▶ **What you will do**
After locating the line with "Task: Click the green chat bubble icon" in the entries below, set down exactly that line and each one after it to the end, skipping pictures.

▶ **Material for this task**
%%

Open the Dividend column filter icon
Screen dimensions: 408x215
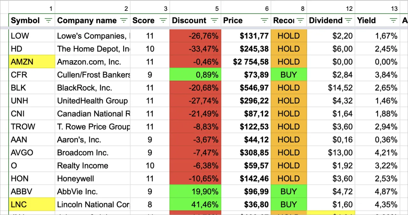point(348,21)
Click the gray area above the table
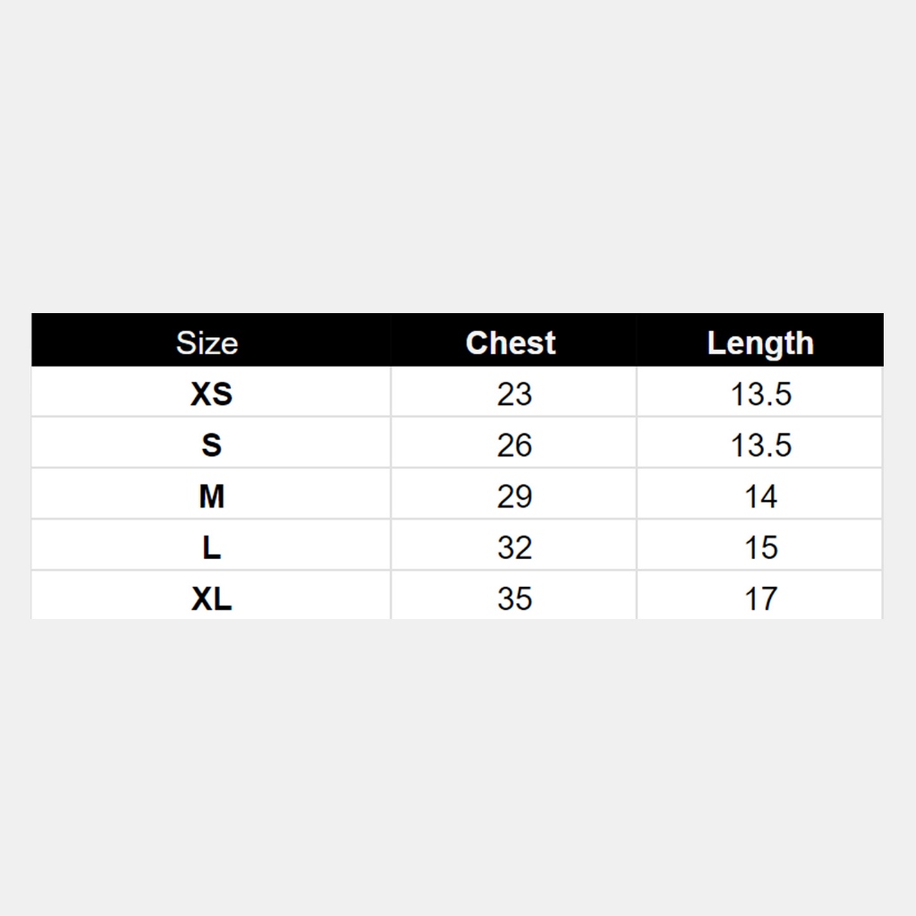Image resolution: width=916 pixels, height=916 pixels. point(458,157)
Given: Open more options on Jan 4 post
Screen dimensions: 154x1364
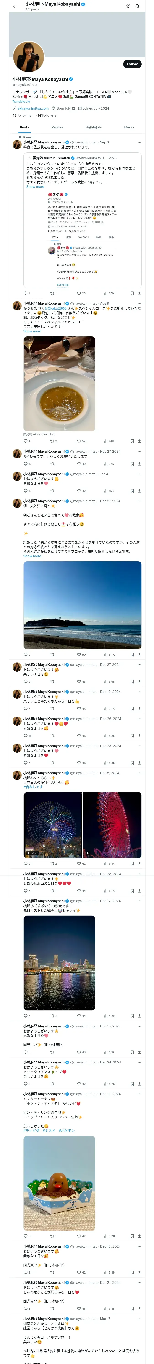Looking at the screenshot, I should pyautogui.click(x=140, y=474).
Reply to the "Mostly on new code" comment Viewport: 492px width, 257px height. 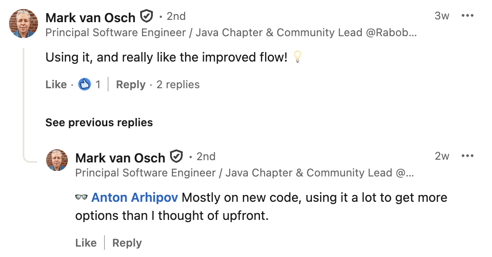click(x=127, y=243)
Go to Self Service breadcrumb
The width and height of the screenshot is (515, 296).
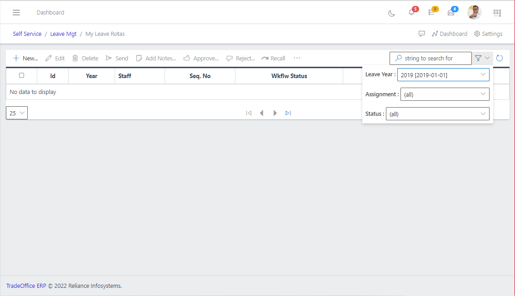pyautogui.click(x=27, y=34)
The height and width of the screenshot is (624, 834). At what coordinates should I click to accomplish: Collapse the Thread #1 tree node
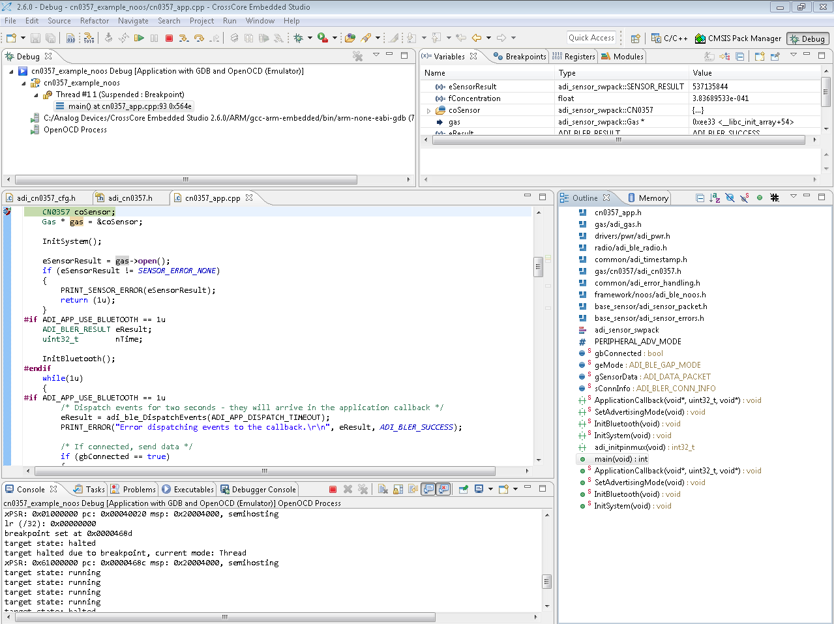click(36, 95)
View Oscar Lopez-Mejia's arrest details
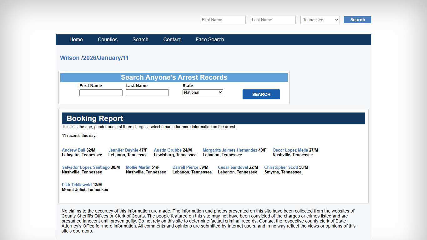Screen dimensions: 427x240 [x=290, y=150]
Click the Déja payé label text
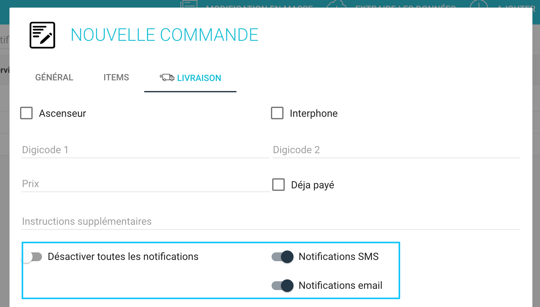 point(313,185)
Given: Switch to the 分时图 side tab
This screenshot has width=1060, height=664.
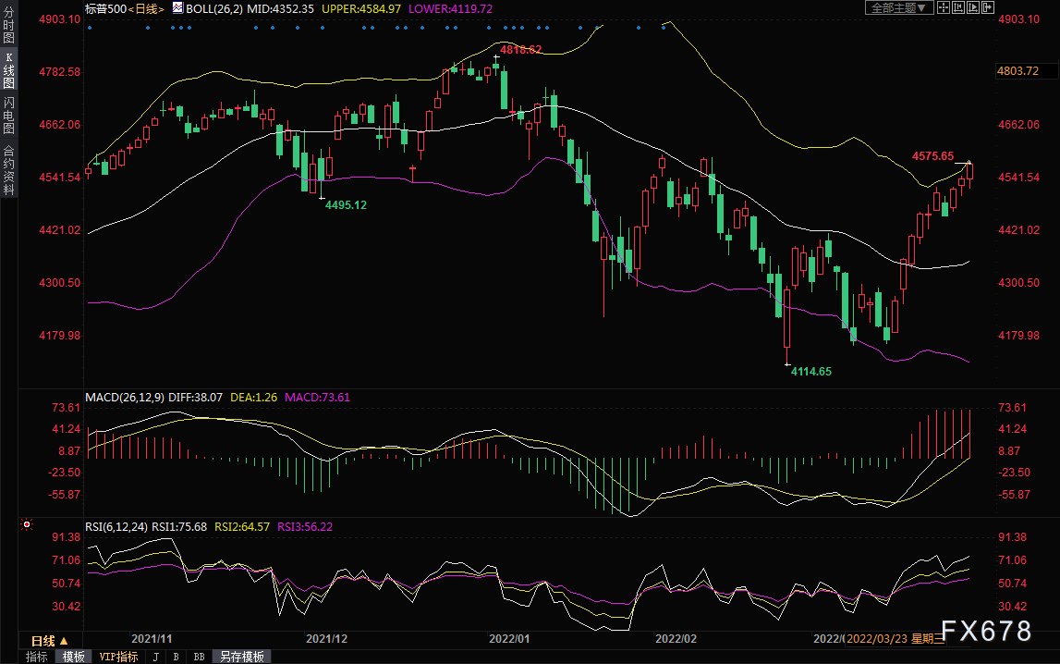Looking at the screenshot, I should pyautogui.click(x=9, y=24).
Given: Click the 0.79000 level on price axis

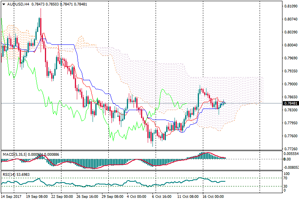Looking at the screenshot, I should click(290, 84).
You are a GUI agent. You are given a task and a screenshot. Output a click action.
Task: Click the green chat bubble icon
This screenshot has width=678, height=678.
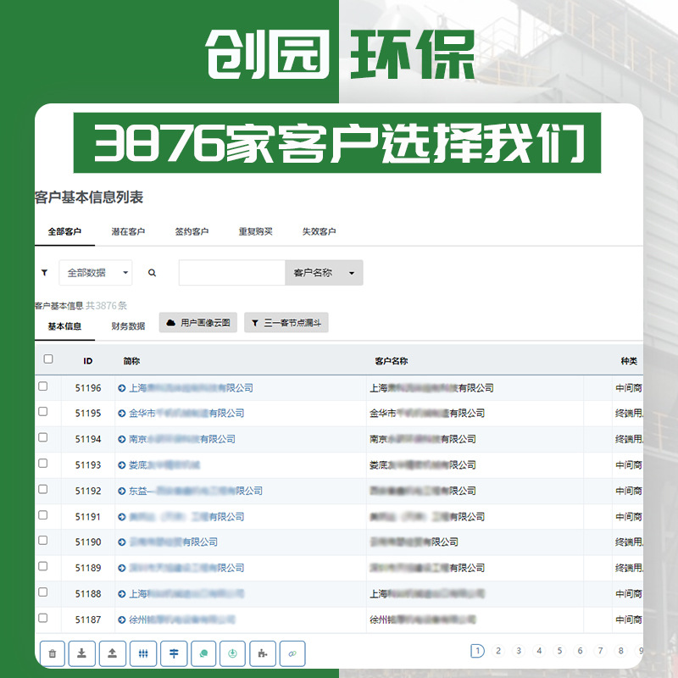[203, 653]

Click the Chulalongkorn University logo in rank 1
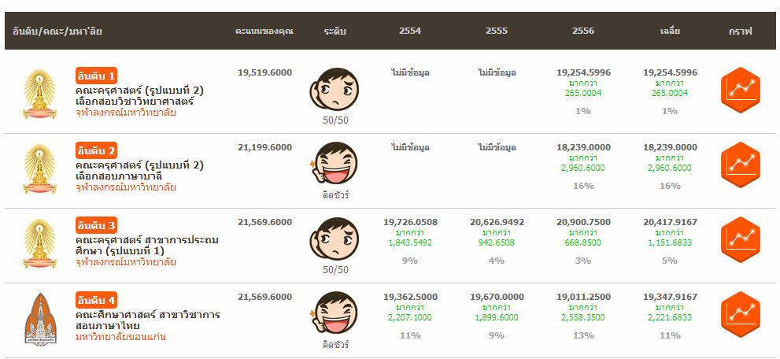point(39,94)
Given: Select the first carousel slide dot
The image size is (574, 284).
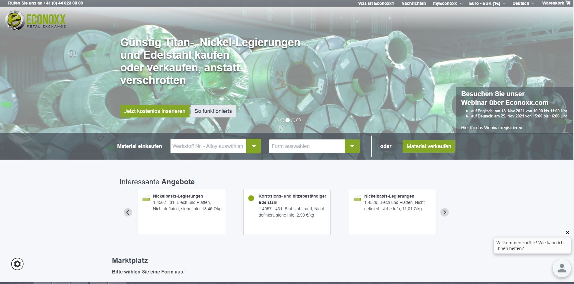Looking at the screenshot, I should [277, 120].
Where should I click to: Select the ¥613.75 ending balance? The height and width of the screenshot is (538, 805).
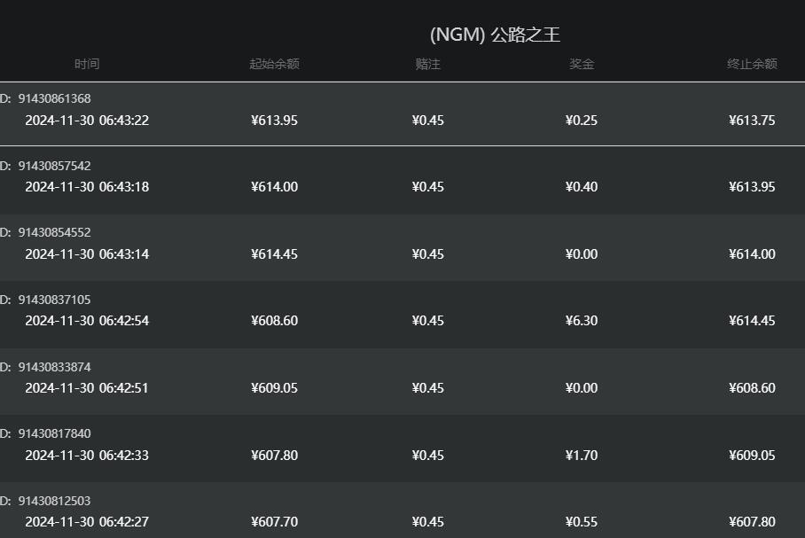pyautogui.click(x=752, y=121)
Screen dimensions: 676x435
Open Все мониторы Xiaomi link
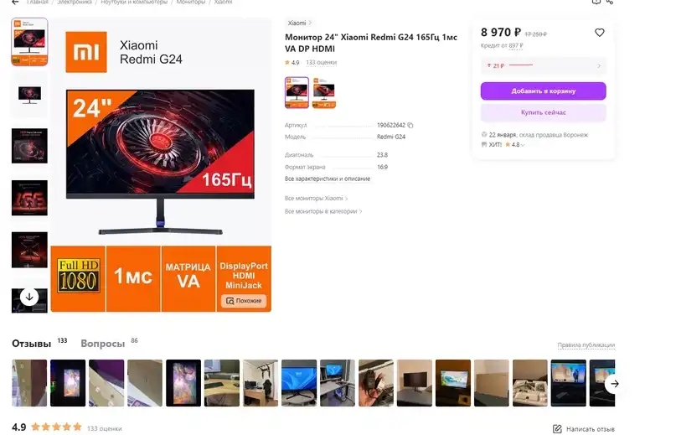pos(316,199)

%%

▶ **Response to this task**
Task: Click the green chat bubble icon
This screenshot has width=678, height=678.
[203, 653]

Click the Chulalongkorn University logo in rank 1
point(39,94)
Given: Select the first carousel slide dot
The image size is (574, 284).
Looking at the screenshot, I should [277, 120].
Where should I click to: Select the ¥613.75 ending balance? The height and width of the screenshot is (538, 805).
pyautogui.click(x=752, y=121)
Screen dimensions: 676x435
Open Все мониторы Xiaomi link
pos(316,199)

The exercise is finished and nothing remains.